Harold Jackson, the Inquirer editorial page editor, led a session on ethics — “the most important” session, he said.

“You’re almost always on the job,” Jackson told them, explaining that journalists have to be careful about the relationships that they have. The friends they make, groups they join, activities they participate in — all can influence or be seen as influencing their work and worldview, he said, so journalists have to be careful how they are seen by others.

Jackson gave the example of a journalist being offered free tickets to a Rihanna concert. If the journalist accepted, Jackson said, how could coverage of Rihanna or others be seen as fair?

Jackson said media ethics are particularly important to maintain in an environment where journalists and news organizations have been coming under attack for the way they do their jobs.
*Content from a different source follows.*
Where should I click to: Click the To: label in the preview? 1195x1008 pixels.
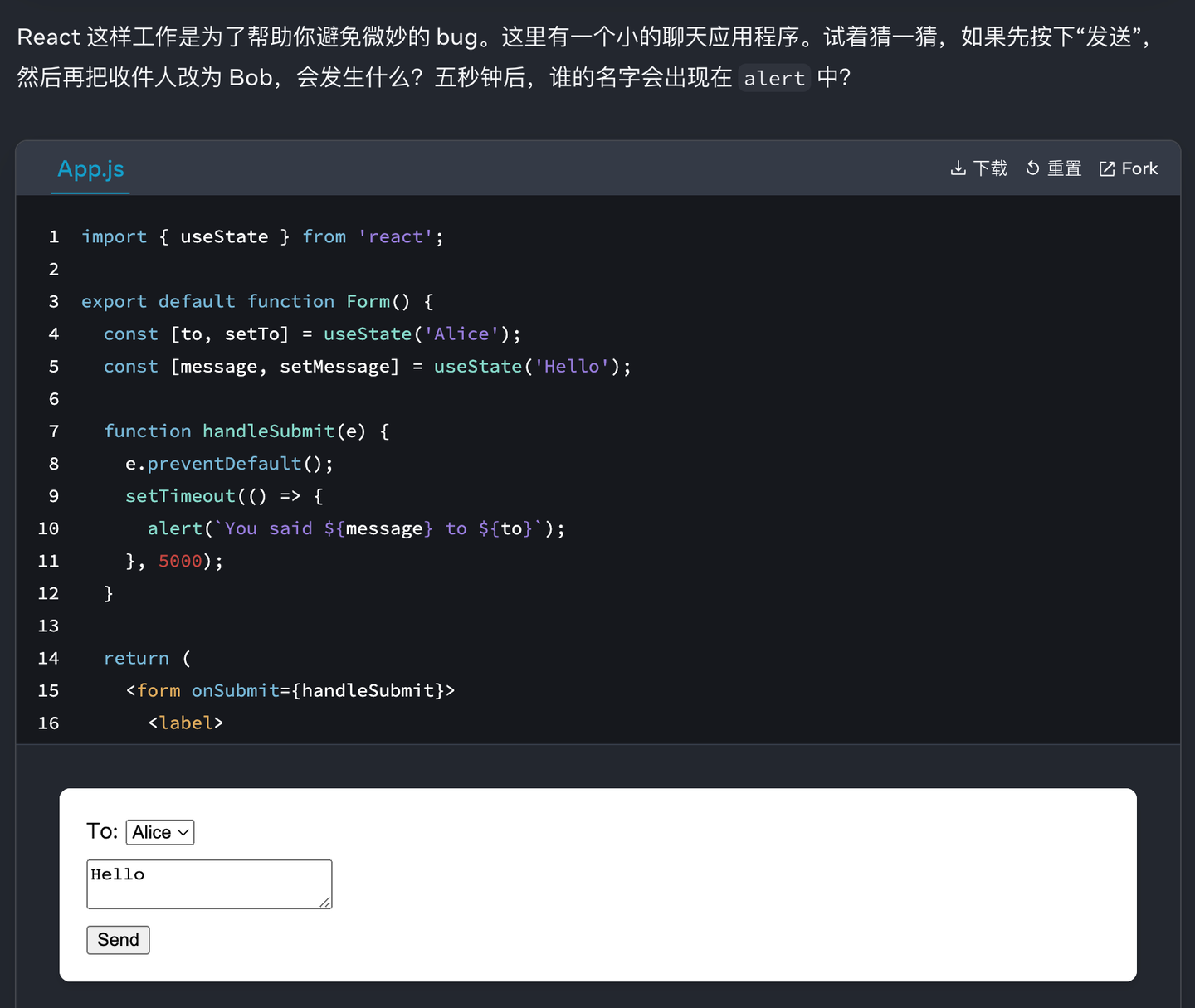pyautogui.click(x=102, y=831)
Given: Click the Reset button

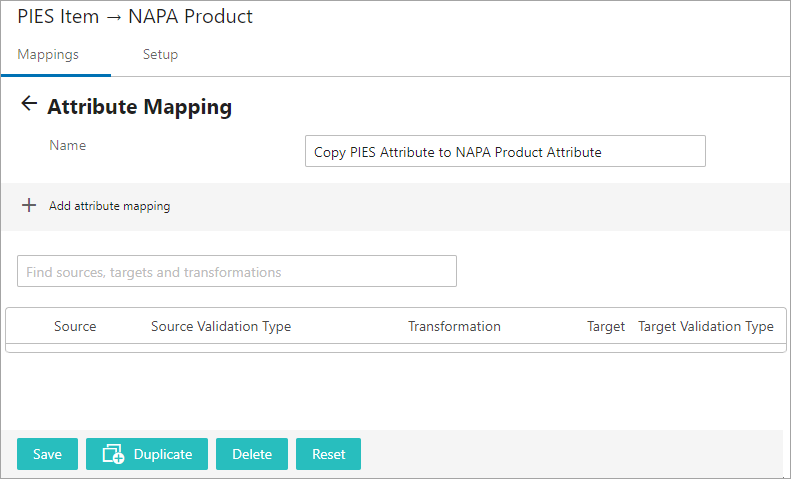Looking at the screenshot, I should coord(328,454).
With people accusing journalists of bias and partisanship, he said, journalists need to maintain the highest standards and make clear how high those standards are.

Perception is important, Jackson said, because even a story that is fair and accurate can be misread if someone can accuse the reporter of bias.
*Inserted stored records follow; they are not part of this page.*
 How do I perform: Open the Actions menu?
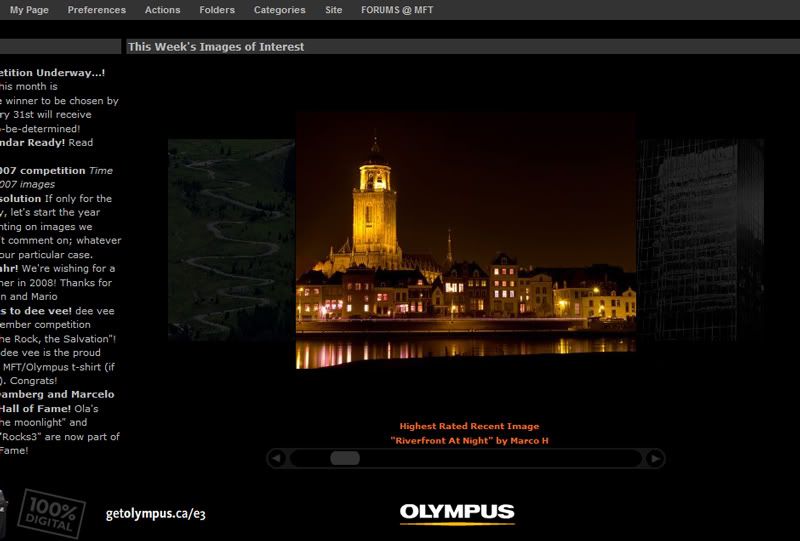(x=162, y=10)
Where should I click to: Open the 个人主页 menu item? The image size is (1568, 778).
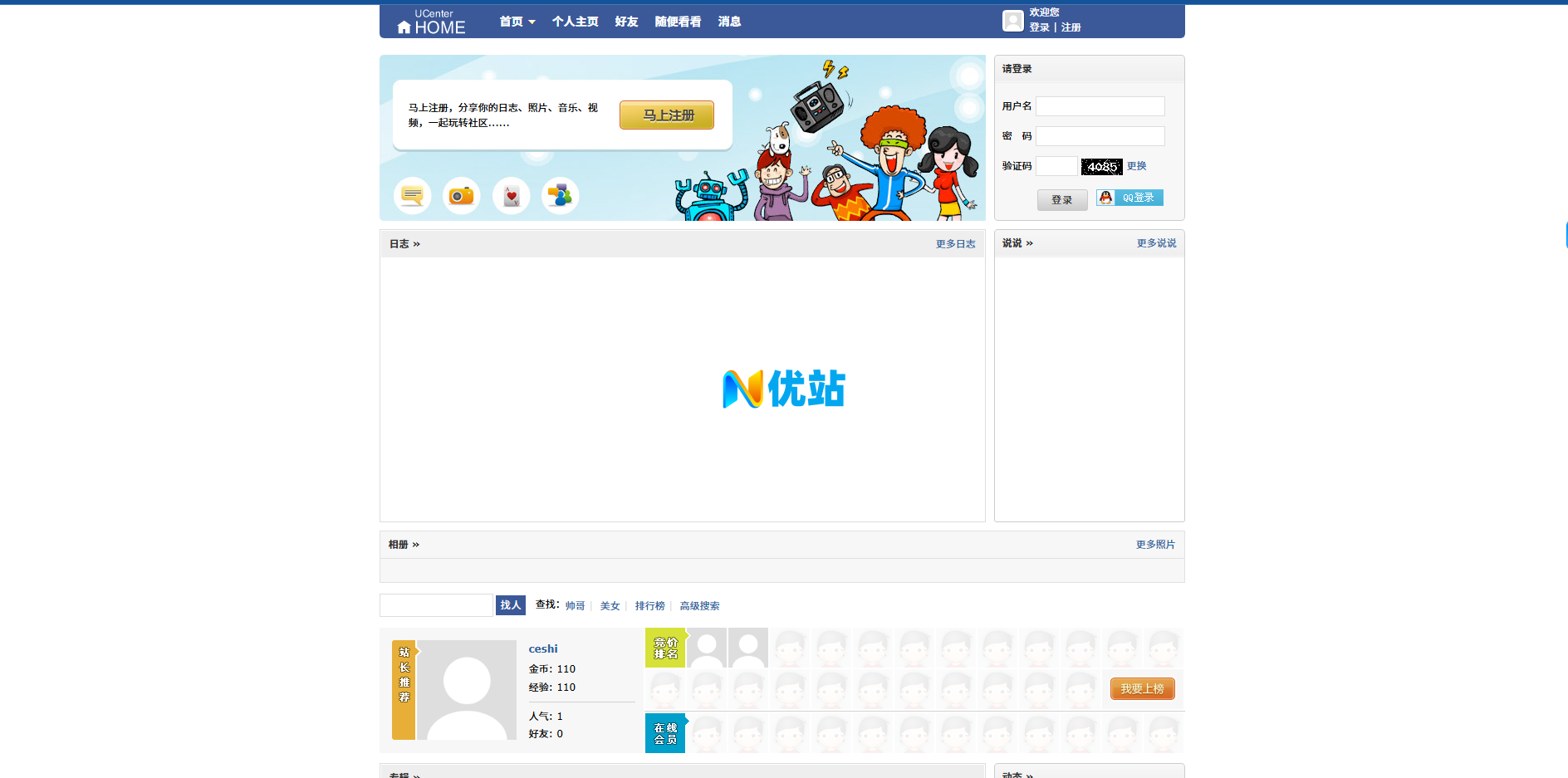coord(575,22)
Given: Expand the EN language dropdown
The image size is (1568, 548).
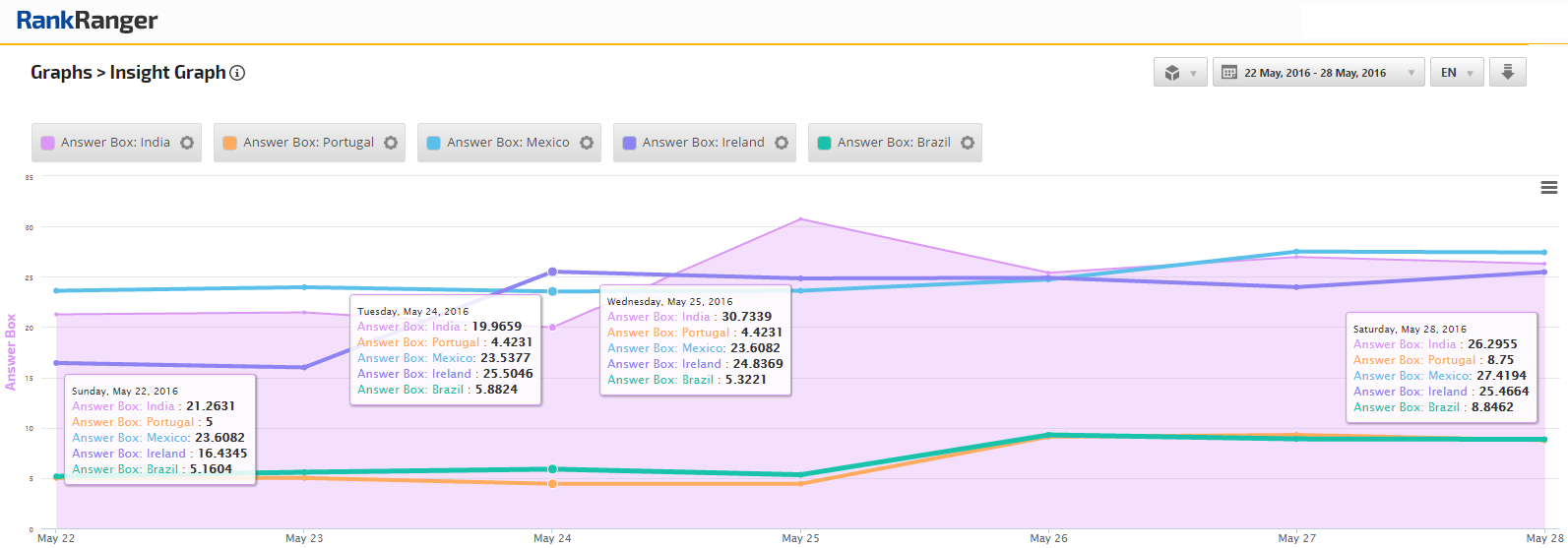Looking at the screenshot, I should [1456, 73].
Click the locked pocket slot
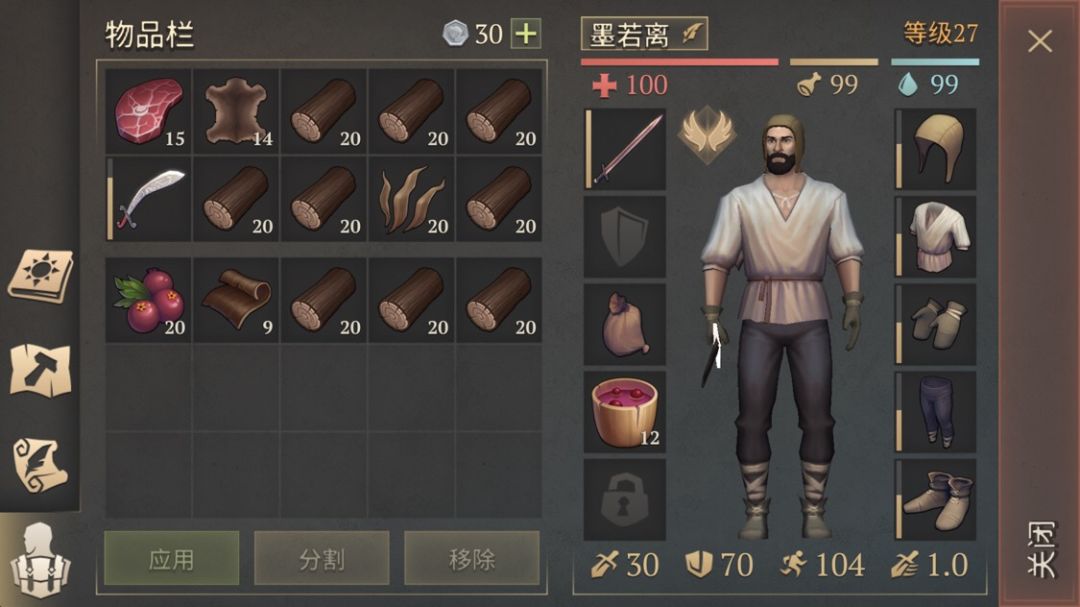1080x607 pixels. click(625, 500)
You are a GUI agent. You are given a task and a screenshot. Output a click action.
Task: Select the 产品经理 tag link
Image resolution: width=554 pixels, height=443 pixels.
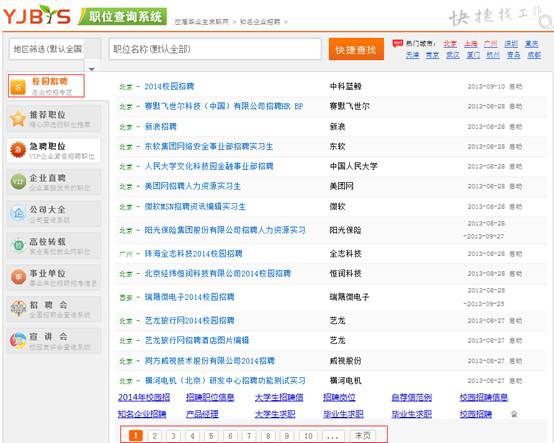[202, 414]
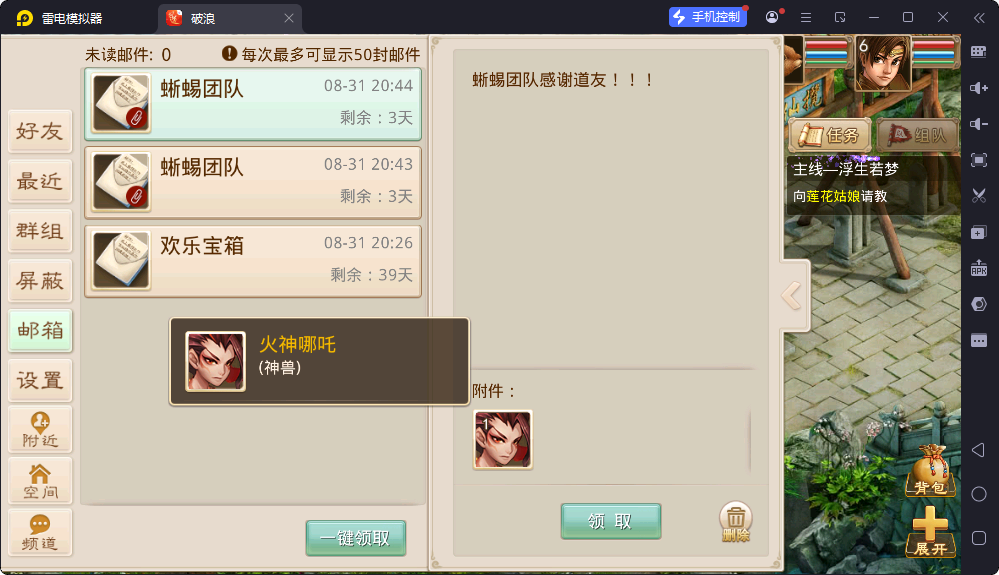Claim all mails with 一键领取

pos(356,538)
As an opinion writer, Jackson still has to adhere to a strict code of ethics, he said, but one that does involve giving opinions while other types of journalism do not.

“Even if it’s opinion, we still want people to have faith in us,” he said. People need to trust the conclusions of the writer as being based on research, evidence, and argument, not relationships or personal gain.

Jackson also underscored the importance of proper attribution and avoiding plagiarism, protecting anonymous sources, and being honest about personal views and potential biases.